START Data for processing

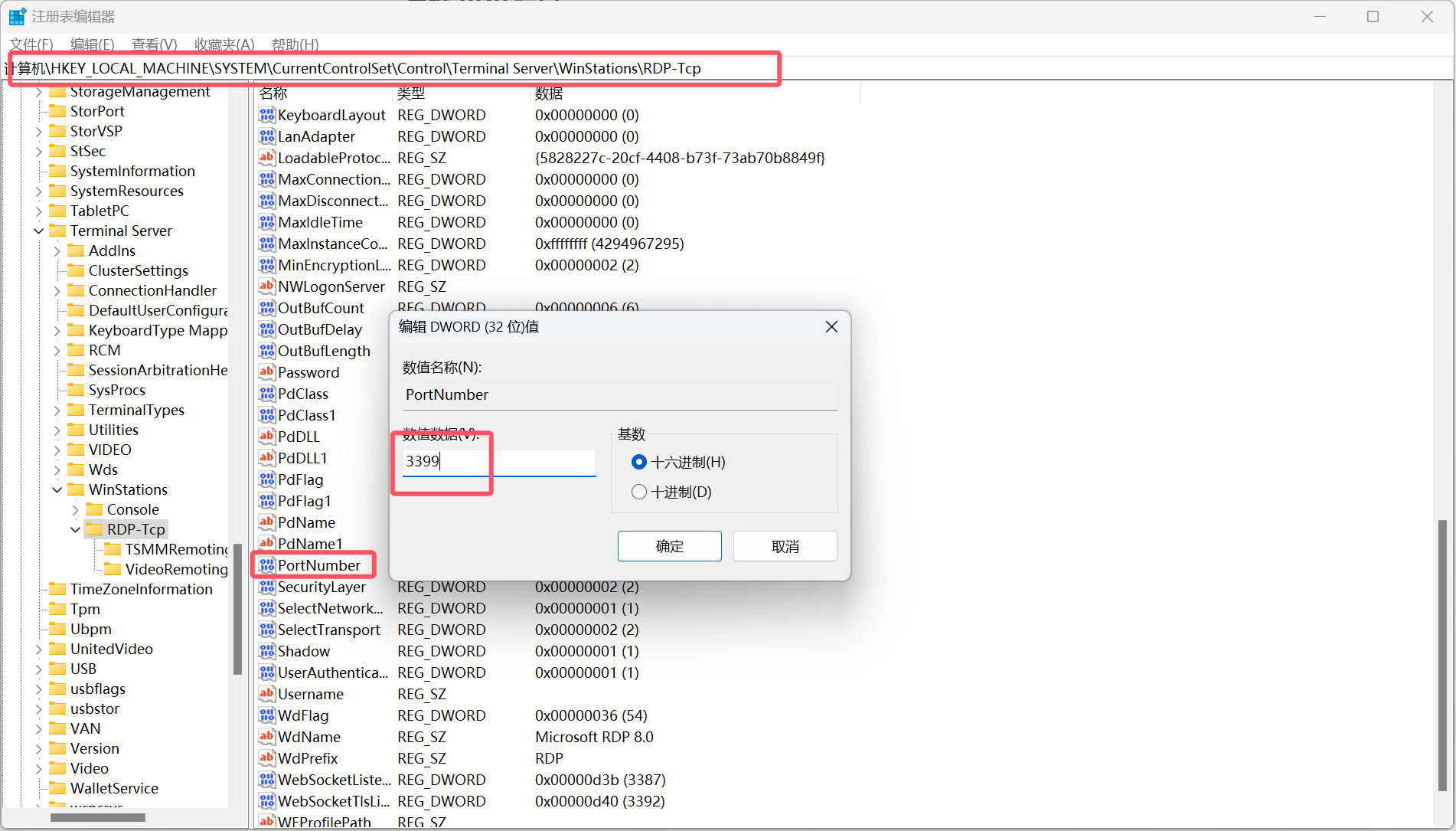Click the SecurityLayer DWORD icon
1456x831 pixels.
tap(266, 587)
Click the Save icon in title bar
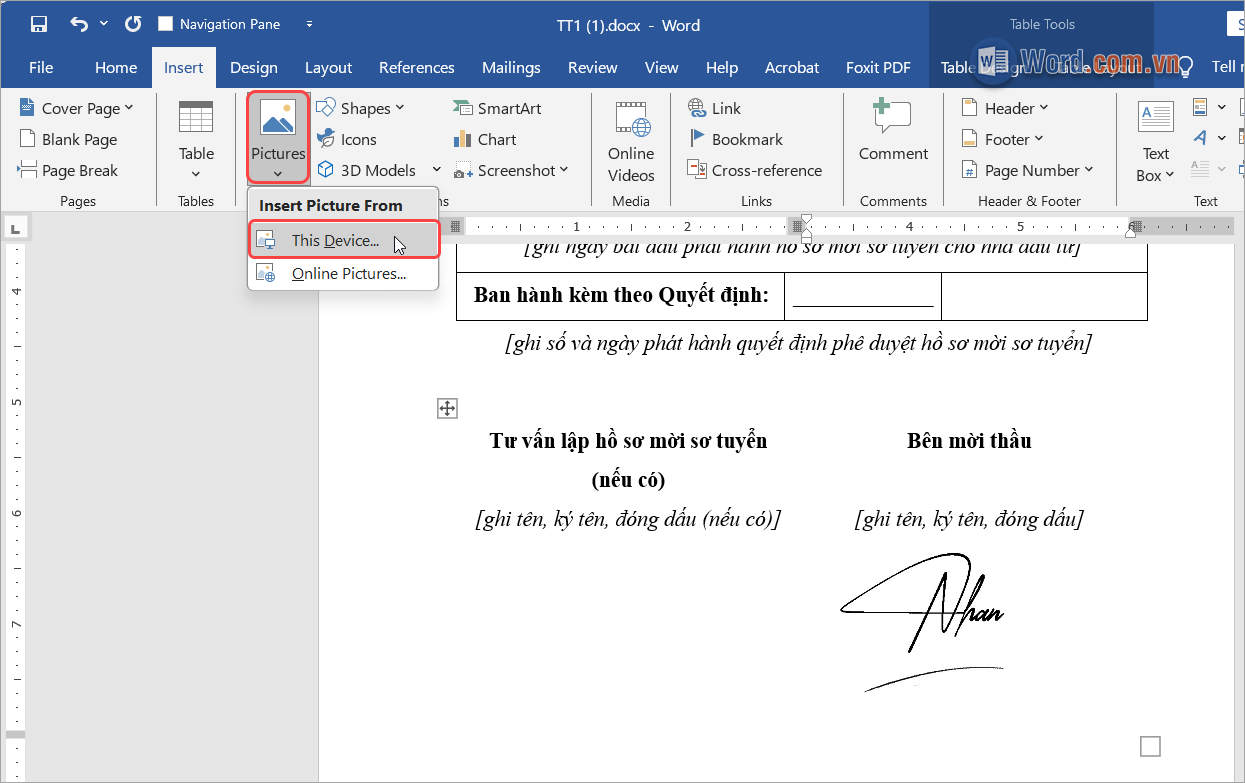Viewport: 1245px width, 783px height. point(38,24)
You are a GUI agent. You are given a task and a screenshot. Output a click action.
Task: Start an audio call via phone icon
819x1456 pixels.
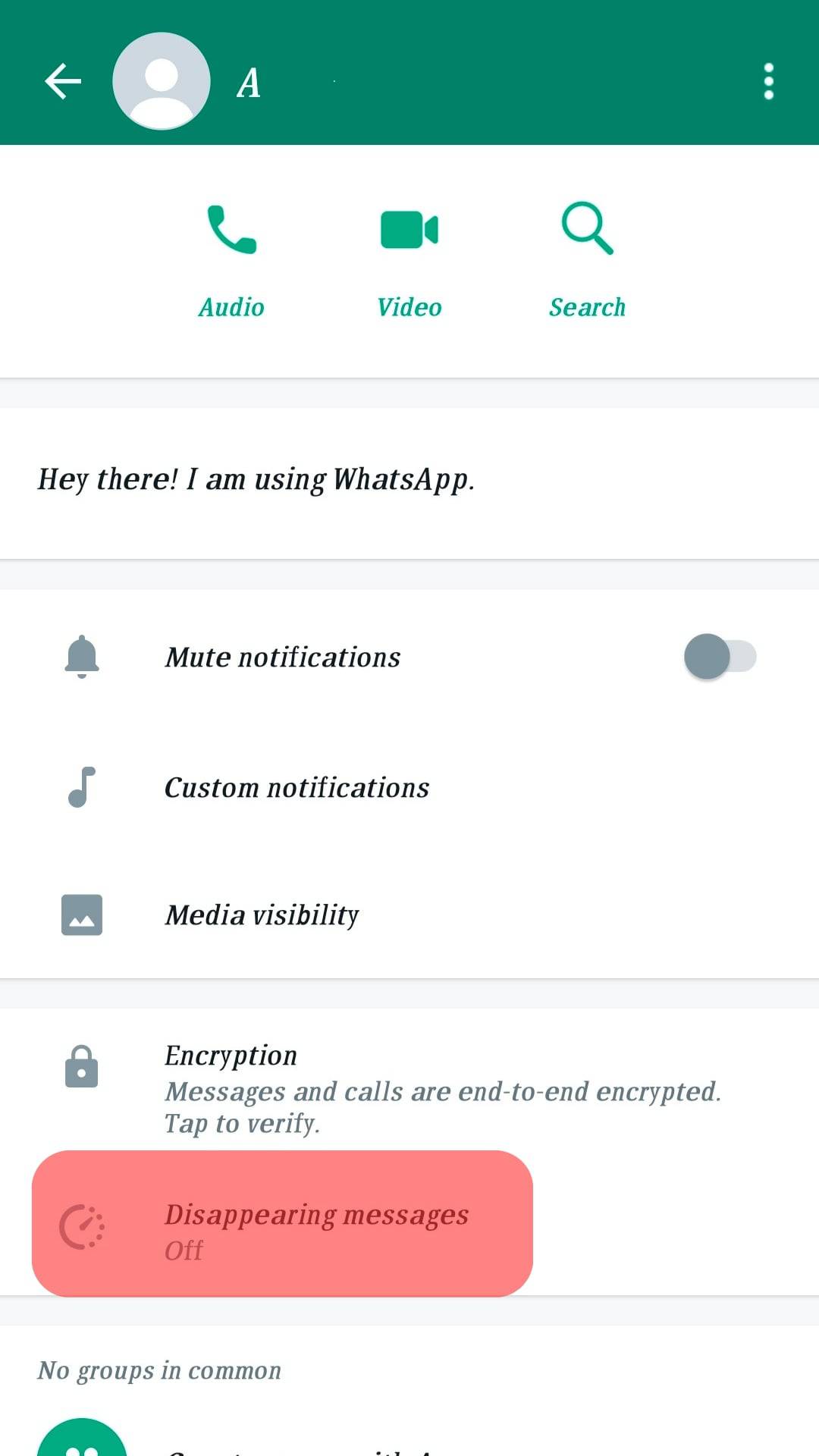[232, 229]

END Data for processing

-- The task --
Rewrite all of the entries above with "audio call" changed to "voice call" and everything else kept the same. Leave the pictures out of your answer.

-- Output of the exercise --
Click the SecurityLayer DWORD icon
1456x831 pixels.
tap(266, 587)
Click the Save icon in title bar
Viewport: 1245px width, 783px height. point(38,24)
You are a GUI agent. You are given a task and a screenshot. Output a click action.
Task: Start an voice call via phone icon
819x1456 pixels.
[232, 229]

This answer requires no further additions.